→ Problem to work on:
Please check every line of the listing for "Sell" and copy each line where it is found.

→ Records to use:

*** Block opens ***

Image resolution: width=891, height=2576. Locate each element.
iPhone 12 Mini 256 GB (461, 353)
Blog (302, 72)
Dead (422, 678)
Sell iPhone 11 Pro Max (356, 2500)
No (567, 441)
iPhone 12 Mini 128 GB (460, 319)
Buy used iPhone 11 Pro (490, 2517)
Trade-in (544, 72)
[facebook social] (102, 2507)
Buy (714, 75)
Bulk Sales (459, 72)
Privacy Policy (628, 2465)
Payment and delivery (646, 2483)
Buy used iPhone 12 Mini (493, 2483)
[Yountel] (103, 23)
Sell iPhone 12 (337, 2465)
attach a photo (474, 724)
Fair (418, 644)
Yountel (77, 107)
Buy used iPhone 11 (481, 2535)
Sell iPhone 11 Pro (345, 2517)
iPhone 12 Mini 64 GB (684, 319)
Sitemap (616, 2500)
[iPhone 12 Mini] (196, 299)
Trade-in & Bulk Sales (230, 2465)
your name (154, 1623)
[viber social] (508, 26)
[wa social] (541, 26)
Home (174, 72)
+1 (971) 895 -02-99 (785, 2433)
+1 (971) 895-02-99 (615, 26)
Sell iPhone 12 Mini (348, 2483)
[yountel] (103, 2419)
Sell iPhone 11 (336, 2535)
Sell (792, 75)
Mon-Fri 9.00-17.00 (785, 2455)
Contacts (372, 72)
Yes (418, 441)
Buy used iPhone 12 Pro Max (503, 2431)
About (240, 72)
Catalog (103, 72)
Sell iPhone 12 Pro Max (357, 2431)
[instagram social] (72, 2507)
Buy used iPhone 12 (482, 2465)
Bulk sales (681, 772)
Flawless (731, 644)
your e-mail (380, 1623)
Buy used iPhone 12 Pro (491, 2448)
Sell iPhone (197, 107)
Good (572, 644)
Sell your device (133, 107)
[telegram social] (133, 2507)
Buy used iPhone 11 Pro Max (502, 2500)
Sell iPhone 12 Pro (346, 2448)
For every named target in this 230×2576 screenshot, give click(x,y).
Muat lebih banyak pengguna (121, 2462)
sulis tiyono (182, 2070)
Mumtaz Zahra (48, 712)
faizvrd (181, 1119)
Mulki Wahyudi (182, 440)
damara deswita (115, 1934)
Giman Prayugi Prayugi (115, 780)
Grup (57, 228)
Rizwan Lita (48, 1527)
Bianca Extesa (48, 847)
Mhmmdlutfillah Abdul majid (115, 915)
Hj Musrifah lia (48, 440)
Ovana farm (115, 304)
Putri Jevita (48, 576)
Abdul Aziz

*** Block closes ***

→ Written solution:
Sell iPhone 11 Pro Max (356, 2500)
Sell iPhone 12 (337, 2465)
Sell iPhone 11 Pro (345, 2517)
Sell iPhone 12 Mini (348, 2483)
Sell iPhone 11 (336, 2535)
Sell (792, 75)
Sell iPhone 12 Pro Max (357, 2431)
Sell iPhone (197, 107)
Sell your device (133, 107)
Sell iPhone 12 Pro (346, 2448)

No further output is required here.